Output every line below exactly.

## Pixel coordinate grounding data
----
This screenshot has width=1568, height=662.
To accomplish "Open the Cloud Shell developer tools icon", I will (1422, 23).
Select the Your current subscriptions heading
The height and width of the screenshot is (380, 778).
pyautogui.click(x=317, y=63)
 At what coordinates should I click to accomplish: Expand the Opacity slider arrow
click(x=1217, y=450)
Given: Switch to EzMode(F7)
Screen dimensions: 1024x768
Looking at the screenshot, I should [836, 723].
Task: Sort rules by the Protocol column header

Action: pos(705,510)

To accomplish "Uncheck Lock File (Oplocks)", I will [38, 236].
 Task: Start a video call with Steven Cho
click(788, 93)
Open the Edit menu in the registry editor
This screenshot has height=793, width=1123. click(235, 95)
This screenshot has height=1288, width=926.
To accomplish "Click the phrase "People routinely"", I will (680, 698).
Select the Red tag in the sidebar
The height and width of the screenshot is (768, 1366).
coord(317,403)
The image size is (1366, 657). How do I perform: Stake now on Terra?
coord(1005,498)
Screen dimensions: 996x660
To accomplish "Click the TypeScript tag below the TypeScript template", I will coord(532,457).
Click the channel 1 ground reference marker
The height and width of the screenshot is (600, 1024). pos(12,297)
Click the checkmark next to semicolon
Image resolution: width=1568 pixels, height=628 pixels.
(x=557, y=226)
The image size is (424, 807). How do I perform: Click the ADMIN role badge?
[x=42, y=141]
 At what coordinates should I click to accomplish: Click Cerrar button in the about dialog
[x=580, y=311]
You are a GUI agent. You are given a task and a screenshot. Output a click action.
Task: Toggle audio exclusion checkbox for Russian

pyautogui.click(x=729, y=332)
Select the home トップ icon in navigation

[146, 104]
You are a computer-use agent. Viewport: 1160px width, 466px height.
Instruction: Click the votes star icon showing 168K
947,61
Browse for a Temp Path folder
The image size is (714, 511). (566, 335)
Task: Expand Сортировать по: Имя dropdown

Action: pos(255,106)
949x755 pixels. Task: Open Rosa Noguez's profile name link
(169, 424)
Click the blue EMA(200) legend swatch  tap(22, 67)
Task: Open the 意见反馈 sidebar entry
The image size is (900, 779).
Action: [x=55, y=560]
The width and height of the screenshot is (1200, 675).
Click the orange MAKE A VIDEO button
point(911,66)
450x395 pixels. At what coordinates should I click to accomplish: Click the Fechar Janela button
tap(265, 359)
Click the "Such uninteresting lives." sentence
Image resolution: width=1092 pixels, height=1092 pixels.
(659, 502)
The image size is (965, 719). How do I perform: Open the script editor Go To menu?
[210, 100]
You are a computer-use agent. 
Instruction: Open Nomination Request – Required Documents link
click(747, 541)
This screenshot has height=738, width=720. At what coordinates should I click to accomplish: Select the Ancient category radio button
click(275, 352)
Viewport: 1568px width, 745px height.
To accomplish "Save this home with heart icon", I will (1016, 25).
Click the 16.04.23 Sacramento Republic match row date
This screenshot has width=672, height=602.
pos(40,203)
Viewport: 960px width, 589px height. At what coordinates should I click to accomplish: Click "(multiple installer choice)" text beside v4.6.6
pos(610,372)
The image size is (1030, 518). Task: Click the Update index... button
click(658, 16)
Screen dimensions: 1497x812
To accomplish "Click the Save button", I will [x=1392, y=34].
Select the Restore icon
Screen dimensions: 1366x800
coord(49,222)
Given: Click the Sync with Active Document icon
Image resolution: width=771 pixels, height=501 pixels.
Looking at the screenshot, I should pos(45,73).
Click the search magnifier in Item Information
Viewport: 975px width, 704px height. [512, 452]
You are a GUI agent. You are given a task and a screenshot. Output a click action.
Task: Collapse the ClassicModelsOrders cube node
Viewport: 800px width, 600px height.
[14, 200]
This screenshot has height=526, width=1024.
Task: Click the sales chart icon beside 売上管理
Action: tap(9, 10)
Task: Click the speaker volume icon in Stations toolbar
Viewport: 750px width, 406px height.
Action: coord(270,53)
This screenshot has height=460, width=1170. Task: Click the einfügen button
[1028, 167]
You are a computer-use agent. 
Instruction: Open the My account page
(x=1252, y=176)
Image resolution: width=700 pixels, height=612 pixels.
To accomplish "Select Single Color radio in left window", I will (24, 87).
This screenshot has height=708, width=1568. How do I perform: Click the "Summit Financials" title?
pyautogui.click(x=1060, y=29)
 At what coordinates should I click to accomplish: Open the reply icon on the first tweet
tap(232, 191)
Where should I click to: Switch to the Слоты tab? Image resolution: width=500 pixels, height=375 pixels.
----
## TASK RESPONSE
This screenshot has width=1568, height=662.
To accomplish "Open the Cloud Shell developer tools icon", I will (1422, 23).
Select the Your current subscriptions heading
The height and width of the screenshot is (380, 778).
pyautogui.click(x=317, y=63)
 At what coordinates should I click to accomplish: Expand the Opacity slider arrow
click(x=1217, y=450)
Given: Switch to EzMode(F7)
Screen dimensions: 1024x768
Looking at the screenshot, I should [836, 723].
Task: Sort rules by the Protocol column header

Action: pos(705,510)

To accomplish "Uncheck Lock File (Oplocks)", I will [38, 236].
 Task: Start a video call with Steven Cho
click(788, 93)
Open the Edit menu in the registry editor
This screenshot has height=793, width=1123. click(235, 95)
This screenshot has height=1288, width=926.
To accomplish "Click the phrase "People routinely"", I will (680, 698).
Select the Red tag in the sidebar
The height and width of the screenshot is (768, 1366).
coord(317,403)
The image size is (1366, 657). How do I perform: Stake now on Terra?
coord(1005,498)
Screen dimensions: 996x660
To accomplish "Click the TypeScript tag below the TypeScript template", I will coord(532,457).
Click the channel 1 ground reference marker
The height and width of the screenshot is (600, 1024). pos(12,297)
Click the checkmark next to semicolon
Image resolution: width=1568 pixels, height=628 pixels.
(x=557, y=226)
The image size is (424, 807). How do I perform: Click the ADMIN role badge?
[x=42, y=141]
 At what coordinates should I click to accomplish: Click Cerrar button in the about dialog
[x=580, y=311]
You are a GUI agent. You are given a task and a screenshot. Output a click action.
Task: Toggle audio exclusion checkbox for Russian

pyautogui.click(x=729, y=332)
Select the home トップ icon in navigation

[146, 104]
You are a computer-use agent. Viewport: 1160px width, 466px height.
Instruction: Click the votes star icon showing 168K
947,61
Browse for a Temp Path folder
The image size is (714, 511). (566, 335)
Task: Expand Сортировать по: Имя dropdown

Action: pos(255,106)
949x755 pixels. Task: Open Rosa Noguez's profile name link
(169, 424)
Click the blue EMA(200) legend swatch  tap(22, 67)
Task: Open the 意见反馈 sidebar entry
The image size is (900, 779).
Action: [x=55, y=560]
The width and height of the screenshot is (1200, 675).
Click the orange MAKE A VIDEO button
point(911,66)
450x395 pixels. At what coordinates should I click to accomplish: Click the Fechar Janela button
tap(265, 359)
Click the "Such uninteresting lives." sentence
Image resolution: width=1092 pixels, height=1092 pixels.
(659, 502)
The image size is (965, 719). How do I perform: Open the script editor Go To menu?
[210, 100]
You are a computer-use agent. 
Instruction: Open Nomination Request – Required Documents link
click(747, 541)
This screenshot has height=738, width=720. At what coordinates should I click to accomplish: Select the Ancient category radio button
click(275, 352)
Viewport: 1568px width, 745px height.
To accomplish "Save this home with heart icon", I will (1016, 25).
Click the 16.04.23 Sacramento Republic match row date
This screenshot has width=672, height=602.
pos(40,203)
Viewport: 960px width, 589px height. At what coordinates should I click to accomplish: Click "(multiple installer choice)" text beside v4.6.6
pos(610,372)
The image size is (1030, 518). Task: Click the Update index... button
click(658, 16)
Screen dimensions: 1497x812
To accomplish "Click the Save button", I will [x=1392, y=34].
Select the Restore icon
Screen dimensions: 1366x800
coord(49,222)
Given: Click the Sync with Active Document icon
Image resolution: width=771 pixels, height=501 pixels.
Looking at the screenshot, I should pos(45,73).
Click the search magnifier in Item Information
Viewport: 975px width, 704px height. [512, 452]
You are a GUI agent. You are given a task and a screenshot. Output a click action.
Task: Collapse the ClassicModelsOrders cube node
Viewport: 800px width, 600px height.
[14, 200]
This screenshot has height=526, width=1024.
Task: Click the sales chart icon beside 売上管理
Action: tap(9, 10)
Task: Click the speaker volume icon in Stations toolbar
Viewport: 750px width, 406px height.
Action: coord(270,53)
This screenshot has height=460, width=1170. Task: Click the einfügen button
[1028, 167]
You are a computer-use agent. 
Instruction: Open the My account page
(x=1252, y=176)
Image resolution: width=700 pixels, height=612 pixels.
To accomplish "Select Single Color radio in left window", I will (24, 87).
This screenshot has height=708, width=1568. How do I perform: Click the "Summit Financials" title?
pyautogui.click(x=1060, y=29)
 At what coordinates should I click to accomplish: Open the reply icon on the first tweet
tap(232, 191)
Where should I click to: Switch to the Слоты tab? Image resolution: width=500 pixels, height=375 pixels.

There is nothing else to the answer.